PASSAGE GIVEN:
:::::

Of a dashing political rival, François Mitterrand once remarked:
He was more intelligent than I was, he thought faster than I did, he was more seductive to women. In some ways, he gave me a complex. But he lacked perseverance.
The man of whom Mitterrand spoke was a certain Félix Gaillard, whose claim to fame during the Fourth Republic was to become France’s youngest ever prime minister at the age of 38. He lasted barely five months in the job (1957–58) and was never heard of again. As Philip Short — who has previously written works on Mao and Pol Pot — makes mordantly clear in his well-rounded, albeit meandering biography, Mitterrand’s career path to the summit of French politics was an altogether more tortuous and drawn out affair.
Short, who was the BBC’s correspondent in Paris in the 1980s for ten years of Mitterrand’s presidency and interviewed him several times, describes ‘a gifted, devious man, part visionary, part pragmatist, who when he was not shooting himself in the foot could run rings around his political opponents.’
As France’s first popularly elected socialist president (1981–1995), Mitterrand showed that the left could be a viable alternative to the hegemony of the right. To his credit, he abolished the death penalty, reduced the centralised power of the state, helped to anchor a united Germany within the European community and combined with Margaret Thatcher to bring about the channel tunnel. On the debit side there was a mismanaged economy with a whopping trade deficit, a lot of indecisiveness over Rwanda and Bosnia, under-the-table dealing with Middle Eastern terrorists and a number of dodgy friendships which did not speak well for his probity.
The bourgeois son of Catholic, right-wing parents from Jarnac, a small commune in south-western France, Mitterrand, for all his alleged erudition, was by no means a child prodigy — his deficiency in maths, science and English meant he had to repeat a year at school.
It was something he was very careful to camouflage as he climbed the greasy political pole, as was his failure to pass the course for officer cadets at the military college at Saumur. He studied law without much passion, and dreamed of becoming a writer, but he was realistic enough to see that his talents lay elsewhere.
Perhaps he would have made a good crook. As a PoW in Germany he was recognised as a talented counterfeiter and created a dozen or more sets of false papers. He was also highly imaginative, and brave to boot, qualities which came in handy when, on his third attempt, he escaped his captors and sneaked back into France.

:::::

TASKS TO COMPLETE:
A. Answer these questions using the review of the Mitterrand biography:
(i) At what age did Félix Gaillard become France's prime minister?
(ii) Which commune was Mitterrand from?
(iii) On which attempt did Mitterrand escape his captors in Germany?
B. Continue the review of the Mitterrand biography from its last sentence.

[Stored dataset items]
:::::

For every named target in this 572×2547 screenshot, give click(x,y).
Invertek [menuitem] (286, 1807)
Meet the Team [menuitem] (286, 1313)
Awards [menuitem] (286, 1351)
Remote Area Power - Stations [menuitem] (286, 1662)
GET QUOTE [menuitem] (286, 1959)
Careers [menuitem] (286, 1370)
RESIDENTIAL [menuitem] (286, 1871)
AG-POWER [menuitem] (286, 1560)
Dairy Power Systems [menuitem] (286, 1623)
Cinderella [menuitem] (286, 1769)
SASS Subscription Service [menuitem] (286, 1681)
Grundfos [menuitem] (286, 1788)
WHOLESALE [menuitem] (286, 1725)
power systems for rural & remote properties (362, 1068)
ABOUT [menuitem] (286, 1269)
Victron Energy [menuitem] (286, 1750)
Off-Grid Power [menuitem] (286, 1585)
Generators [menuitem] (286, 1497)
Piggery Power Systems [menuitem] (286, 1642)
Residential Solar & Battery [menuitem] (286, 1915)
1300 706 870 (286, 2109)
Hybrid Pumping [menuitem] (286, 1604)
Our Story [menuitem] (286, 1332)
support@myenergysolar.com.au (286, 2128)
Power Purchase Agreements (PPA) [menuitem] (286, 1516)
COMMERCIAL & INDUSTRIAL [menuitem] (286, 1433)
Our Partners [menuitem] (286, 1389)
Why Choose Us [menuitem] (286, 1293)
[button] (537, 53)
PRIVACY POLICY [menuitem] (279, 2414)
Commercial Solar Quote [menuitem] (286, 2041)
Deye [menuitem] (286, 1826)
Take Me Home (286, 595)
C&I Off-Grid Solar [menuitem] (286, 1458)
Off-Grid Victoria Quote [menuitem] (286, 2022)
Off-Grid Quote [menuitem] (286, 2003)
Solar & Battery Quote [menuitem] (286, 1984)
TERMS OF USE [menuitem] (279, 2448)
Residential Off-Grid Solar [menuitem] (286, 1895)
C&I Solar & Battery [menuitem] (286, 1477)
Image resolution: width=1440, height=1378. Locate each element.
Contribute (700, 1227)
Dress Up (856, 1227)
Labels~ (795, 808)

:::::

PER-TASK ANSWERS:
A.
(i) 38
(ii) Jarnac
(iii) His third attempt

B.
Never one to be hamstrung by ideology. he spent much of the war flitting between Vichyiste and Resistance camps. He finally came out for the Resistance in the summer of 1943 and distinguished himself in the eyes of de Gaulle. Indeed. it is the great general’s shadow that hangs over the first half of this book, and though Short outlines Mitterrand’s fascination for the older man he steers away from a pertinent psychological reading of the situation.
Mitterrand was clearly obsessed with what de Gaulle stood for, which was namely in his eyes ‘mastery over oneself, which meant mastery over history’. When de Gaulle returned to power in 1958, Mitterrand, thrusting with all the Oedipal thrill of a patricide, cried coup.
In his polemic essay Le Coup d’Etat Permanent, Mitterrand asked: ‘What is the Fifth Republic if not the possession of power by one man?’ Precisely; and how much more exciting was this than the Fourth Republic, where presidential power was largely symbolic and not the people’s to bestow.
Sniffing an opportunity, Mitterrand, who had already been several times a minister, underwent his own personal revolution by setting himself up against de Gaulle and veering dramatically to the left of the political spectrum. ‘Mitterrand did not become socialist,’ mocked the socialist leader Guy Mollet. ‘He learned to speak socialist.’
His ambition knew no bounds. He realised, as Short puts it, that
what was needed was not a dog’s breakfast of parties spanning the whole of the centre ground, but unity on the left, which meant coming to terms with the communists.
To do this Mitterrand did what he had always attempted to do with varying degrees of success, namely to ape de Gaulle by forging unity not around a programme but around his person. But his singular problem was his slipperiness. He couldn’t be trusted: not as a husband, nor even as a lover, certainly not as a politician. In any other country than France it’s debatable whether Mitterrand would ever have recovered from the infamous Observatory Affair in which, with his political career in the doldrums, he hatched a headline-grabbing attempt on his own life.
Perhaps more than any other character trait, what comes across in Short’s biography is not so much a man of ambiguity (Mitterrand revelled in nicknames like the Sphinx and the Florentine) but one who was an arch opportunist. ‘I believe in the symbolic force of acts,’ he once said, and his life was peppered with attention-seeking gestures which ranged from sending a wreath to the loathsome Pétain’s grave on each anniversary of his death to flying into Sarajevo while it was under siege from the Serbs.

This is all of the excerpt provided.